Pierwsza produkcja tworzona jest w głównej siedzibie we Wrocławiu. Kolejny projekt to z kolei zajęcie dla ekipy z Warszawy. Taki podział ma zwiększyć niezależność obu zespołów, co według Techlandu pomoże w realizacji projektów. Pozostaje jeszcze oddział w Vancouver. Zatrudnieni tam pracownicy pomagają przy obu aktualnie tworzonych grach.

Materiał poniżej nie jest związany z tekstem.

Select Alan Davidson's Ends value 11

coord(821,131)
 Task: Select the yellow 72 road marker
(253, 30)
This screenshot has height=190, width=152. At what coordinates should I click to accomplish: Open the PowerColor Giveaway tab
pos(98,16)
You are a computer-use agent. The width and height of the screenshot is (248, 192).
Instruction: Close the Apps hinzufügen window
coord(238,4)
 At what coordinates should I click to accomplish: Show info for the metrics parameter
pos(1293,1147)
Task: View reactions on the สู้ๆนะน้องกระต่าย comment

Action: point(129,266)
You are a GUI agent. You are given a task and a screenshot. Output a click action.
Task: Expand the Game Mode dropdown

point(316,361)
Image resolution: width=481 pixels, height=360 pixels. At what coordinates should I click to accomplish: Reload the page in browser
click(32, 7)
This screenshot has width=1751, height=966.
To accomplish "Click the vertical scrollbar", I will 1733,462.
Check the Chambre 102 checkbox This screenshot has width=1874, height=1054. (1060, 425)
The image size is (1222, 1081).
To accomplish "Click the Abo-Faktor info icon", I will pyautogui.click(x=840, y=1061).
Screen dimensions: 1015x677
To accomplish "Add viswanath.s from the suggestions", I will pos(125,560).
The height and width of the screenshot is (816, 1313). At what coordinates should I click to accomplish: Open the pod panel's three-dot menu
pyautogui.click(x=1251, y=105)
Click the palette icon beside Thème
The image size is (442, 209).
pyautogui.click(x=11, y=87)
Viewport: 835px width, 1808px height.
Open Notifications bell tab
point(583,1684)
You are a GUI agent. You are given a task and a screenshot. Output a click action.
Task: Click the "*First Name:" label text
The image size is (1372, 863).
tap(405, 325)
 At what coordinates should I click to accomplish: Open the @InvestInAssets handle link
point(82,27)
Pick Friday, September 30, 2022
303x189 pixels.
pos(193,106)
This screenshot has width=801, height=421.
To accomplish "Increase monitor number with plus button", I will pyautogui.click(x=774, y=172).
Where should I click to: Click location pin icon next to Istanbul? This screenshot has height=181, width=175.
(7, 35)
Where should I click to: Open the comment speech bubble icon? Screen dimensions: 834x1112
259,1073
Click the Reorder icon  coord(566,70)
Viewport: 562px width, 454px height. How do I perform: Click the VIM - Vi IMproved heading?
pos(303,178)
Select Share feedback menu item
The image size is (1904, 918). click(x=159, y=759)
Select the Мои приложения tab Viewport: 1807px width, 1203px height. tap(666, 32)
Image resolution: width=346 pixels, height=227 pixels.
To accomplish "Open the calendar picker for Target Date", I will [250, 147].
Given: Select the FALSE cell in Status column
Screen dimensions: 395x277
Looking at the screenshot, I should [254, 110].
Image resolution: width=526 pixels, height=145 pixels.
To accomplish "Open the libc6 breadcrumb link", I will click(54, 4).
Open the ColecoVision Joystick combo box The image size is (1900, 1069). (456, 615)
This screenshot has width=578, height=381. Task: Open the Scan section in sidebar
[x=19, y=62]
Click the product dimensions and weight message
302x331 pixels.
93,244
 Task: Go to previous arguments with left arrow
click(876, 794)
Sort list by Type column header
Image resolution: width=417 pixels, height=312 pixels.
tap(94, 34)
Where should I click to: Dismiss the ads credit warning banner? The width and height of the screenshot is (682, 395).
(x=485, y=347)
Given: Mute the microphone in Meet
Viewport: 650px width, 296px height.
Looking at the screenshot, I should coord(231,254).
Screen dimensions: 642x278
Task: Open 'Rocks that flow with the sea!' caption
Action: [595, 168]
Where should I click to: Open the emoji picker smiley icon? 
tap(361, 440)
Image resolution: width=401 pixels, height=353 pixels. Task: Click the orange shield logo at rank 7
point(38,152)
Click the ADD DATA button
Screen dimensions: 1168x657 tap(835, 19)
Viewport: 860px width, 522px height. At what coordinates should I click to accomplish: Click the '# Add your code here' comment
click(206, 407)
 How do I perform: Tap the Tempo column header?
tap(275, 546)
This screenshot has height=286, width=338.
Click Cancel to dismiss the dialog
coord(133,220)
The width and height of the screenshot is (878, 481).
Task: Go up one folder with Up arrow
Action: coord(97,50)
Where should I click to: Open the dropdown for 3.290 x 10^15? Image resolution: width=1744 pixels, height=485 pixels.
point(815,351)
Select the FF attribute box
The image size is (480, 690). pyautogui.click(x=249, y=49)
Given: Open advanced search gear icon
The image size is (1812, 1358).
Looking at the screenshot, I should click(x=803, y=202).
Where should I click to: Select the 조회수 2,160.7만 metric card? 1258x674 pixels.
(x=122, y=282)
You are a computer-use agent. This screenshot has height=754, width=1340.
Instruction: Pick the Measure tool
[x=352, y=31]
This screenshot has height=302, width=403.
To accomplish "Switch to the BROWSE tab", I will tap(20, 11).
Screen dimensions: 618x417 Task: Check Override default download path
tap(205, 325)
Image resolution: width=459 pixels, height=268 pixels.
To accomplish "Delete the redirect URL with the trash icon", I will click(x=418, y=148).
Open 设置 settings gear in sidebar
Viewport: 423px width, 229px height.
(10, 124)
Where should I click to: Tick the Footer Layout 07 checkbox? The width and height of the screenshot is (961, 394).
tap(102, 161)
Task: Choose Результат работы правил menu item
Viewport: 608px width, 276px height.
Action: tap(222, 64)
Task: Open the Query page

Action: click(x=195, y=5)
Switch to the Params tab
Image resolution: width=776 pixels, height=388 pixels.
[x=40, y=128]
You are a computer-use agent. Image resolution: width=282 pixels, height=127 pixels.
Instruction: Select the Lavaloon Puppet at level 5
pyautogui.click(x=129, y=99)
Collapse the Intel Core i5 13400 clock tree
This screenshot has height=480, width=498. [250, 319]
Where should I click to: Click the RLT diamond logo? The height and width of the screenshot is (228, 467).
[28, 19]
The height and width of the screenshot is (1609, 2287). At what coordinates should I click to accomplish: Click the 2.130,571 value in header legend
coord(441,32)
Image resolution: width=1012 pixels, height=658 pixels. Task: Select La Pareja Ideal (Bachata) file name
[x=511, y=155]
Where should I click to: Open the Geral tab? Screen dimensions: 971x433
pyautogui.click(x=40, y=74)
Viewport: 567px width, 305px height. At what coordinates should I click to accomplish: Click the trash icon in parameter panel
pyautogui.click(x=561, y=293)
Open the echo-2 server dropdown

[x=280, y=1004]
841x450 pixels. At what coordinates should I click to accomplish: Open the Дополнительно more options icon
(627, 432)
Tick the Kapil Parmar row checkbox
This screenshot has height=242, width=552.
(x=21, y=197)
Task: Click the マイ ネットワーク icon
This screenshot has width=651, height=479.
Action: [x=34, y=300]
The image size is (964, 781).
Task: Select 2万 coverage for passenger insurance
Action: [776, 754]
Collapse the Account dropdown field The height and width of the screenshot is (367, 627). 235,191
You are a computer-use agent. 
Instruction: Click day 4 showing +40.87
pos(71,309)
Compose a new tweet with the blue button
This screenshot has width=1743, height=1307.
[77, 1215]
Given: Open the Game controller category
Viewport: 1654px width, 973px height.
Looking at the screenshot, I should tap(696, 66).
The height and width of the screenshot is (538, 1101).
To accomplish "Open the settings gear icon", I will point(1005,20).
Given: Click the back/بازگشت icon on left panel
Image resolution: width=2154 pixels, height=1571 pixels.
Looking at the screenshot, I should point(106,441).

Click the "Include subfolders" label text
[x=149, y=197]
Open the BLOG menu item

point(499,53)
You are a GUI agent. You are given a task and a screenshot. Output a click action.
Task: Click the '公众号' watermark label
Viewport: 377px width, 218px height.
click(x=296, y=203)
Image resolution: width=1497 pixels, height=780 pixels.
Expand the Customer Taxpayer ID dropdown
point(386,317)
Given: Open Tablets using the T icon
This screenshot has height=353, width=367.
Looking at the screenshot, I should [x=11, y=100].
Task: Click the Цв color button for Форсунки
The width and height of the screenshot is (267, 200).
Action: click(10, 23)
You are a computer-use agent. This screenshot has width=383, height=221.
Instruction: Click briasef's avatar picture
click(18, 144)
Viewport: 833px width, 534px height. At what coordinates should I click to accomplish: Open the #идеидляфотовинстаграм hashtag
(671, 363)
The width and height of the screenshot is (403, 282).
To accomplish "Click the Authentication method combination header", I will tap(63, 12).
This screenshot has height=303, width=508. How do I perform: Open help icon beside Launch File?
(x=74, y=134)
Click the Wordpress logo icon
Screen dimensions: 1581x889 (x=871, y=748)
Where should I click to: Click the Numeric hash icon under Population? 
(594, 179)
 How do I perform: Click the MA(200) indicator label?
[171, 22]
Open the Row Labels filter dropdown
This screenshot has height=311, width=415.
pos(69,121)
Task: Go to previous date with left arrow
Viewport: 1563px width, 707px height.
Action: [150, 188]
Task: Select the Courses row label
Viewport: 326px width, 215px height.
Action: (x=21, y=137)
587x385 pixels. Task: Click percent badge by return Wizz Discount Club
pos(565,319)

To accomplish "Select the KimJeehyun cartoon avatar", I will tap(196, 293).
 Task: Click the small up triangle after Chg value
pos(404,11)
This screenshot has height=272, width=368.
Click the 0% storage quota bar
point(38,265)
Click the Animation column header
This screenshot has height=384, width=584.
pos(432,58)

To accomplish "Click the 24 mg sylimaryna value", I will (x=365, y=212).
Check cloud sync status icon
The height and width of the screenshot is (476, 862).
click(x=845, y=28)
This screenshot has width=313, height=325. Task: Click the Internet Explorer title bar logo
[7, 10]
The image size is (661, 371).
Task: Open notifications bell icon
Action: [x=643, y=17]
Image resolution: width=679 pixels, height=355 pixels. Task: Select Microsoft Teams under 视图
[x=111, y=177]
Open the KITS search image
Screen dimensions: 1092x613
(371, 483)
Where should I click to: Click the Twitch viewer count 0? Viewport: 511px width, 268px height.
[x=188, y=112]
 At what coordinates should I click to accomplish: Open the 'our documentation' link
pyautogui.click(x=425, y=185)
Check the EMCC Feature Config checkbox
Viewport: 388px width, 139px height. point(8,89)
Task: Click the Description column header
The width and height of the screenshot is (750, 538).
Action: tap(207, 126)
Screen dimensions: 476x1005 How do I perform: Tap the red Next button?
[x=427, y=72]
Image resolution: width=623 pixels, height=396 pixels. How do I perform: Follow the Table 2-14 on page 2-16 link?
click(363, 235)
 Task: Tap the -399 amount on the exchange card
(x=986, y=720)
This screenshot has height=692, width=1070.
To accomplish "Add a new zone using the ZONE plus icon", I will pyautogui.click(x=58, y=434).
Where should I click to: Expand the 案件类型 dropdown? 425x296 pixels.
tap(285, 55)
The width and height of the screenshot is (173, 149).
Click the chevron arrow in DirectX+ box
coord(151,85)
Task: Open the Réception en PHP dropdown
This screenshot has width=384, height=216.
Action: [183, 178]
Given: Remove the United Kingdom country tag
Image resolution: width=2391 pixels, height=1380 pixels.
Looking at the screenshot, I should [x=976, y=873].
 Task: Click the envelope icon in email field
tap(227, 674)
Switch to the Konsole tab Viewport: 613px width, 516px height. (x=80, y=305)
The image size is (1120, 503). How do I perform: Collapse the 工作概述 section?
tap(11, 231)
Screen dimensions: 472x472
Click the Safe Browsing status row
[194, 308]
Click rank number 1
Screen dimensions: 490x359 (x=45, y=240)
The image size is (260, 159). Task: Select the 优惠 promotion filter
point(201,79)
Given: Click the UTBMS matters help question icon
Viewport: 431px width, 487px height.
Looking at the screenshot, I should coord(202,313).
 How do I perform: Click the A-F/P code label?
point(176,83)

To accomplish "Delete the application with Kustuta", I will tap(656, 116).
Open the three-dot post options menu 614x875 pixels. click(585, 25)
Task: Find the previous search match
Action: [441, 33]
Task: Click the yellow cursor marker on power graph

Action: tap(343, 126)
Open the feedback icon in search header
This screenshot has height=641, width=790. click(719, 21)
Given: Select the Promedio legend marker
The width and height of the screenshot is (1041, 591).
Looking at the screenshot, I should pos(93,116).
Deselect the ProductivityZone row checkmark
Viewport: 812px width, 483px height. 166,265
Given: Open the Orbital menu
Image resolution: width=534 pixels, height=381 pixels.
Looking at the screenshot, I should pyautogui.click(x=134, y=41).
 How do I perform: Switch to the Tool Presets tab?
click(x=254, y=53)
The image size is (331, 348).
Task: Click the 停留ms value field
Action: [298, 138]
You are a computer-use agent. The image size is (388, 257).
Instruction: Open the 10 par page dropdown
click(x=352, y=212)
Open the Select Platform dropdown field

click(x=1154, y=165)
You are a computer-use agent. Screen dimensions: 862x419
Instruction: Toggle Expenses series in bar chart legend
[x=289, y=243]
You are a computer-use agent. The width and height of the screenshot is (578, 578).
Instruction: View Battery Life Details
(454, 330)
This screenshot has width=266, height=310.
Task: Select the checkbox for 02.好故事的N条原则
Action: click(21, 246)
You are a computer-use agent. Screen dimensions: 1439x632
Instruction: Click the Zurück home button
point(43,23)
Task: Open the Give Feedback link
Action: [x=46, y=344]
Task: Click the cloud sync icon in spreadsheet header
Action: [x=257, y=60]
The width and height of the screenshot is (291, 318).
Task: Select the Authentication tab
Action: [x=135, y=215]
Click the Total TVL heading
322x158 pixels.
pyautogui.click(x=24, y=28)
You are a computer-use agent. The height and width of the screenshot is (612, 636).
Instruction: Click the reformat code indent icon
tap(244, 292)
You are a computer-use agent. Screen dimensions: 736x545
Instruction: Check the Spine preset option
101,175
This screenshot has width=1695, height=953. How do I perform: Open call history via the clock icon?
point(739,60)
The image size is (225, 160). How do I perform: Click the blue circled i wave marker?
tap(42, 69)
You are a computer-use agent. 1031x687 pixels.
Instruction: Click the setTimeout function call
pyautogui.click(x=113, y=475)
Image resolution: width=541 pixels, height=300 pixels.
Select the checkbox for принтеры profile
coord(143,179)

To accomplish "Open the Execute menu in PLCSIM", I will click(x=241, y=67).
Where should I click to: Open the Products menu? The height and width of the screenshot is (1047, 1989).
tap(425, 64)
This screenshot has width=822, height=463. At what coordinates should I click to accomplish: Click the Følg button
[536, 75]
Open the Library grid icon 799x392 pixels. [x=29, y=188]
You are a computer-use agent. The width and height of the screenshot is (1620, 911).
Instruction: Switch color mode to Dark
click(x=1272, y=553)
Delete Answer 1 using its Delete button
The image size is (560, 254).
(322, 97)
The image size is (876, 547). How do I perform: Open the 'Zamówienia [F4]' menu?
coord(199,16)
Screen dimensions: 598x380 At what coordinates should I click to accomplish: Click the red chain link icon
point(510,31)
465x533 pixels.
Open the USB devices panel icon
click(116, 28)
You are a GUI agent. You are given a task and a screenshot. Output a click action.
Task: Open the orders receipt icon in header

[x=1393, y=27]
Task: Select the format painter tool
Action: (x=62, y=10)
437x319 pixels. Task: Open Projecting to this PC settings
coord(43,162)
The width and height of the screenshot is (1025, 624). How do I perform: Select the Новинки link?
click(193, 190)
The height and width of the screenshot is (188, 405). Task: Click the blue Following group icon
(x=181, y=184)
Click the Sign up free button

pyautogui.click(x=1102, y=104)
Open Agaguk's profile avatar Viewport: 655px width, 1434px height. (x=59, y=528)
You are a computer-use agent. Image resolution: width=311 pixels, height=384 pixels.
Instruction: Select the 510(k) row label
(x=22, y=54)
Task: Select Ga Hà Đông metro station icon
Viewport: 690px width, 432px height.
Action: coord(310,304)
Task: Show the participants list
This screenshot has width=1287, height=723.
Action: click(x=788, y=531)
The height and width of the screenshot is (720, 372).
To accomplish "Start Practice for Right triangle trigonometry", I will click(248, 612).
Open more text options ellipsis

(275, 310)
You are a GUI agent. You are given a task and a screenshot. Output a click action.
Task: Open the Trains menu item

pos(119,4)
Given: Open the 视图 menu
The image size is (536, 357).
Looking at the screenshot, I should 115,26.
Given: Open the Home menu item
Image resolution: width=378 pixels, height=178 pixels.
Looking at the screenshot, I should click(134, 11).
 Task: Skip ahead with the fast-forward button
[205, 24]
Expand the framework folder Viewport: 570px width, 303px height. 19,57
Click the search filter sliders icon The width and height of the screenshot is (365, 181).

Według zapewnień prezesa Techlandu, Pawła Marchewki, budżety obu gier łącznie to około 300 milionów złotych. Mówimy więc o ogromnych projektach na poziomie Dying Light czy Wiedźmina 3. Niestety niewiele wskazuje na to, abyśmy w najbliższym czasie mieli zagrać w którąś z tych dwóch gier. Ich premiery odbędą się dopiero w ciągu najbliższych 2-3 lat.
Na koniec można tylko zgadywać o jakie gry chodzi. Dying Light 2 wydaje się pewniakiem. Drugi może być Hellraid, ale wielu pewnie nie obrazi się za kolejną odsłonę Call of Juarez. Ja w szczególności.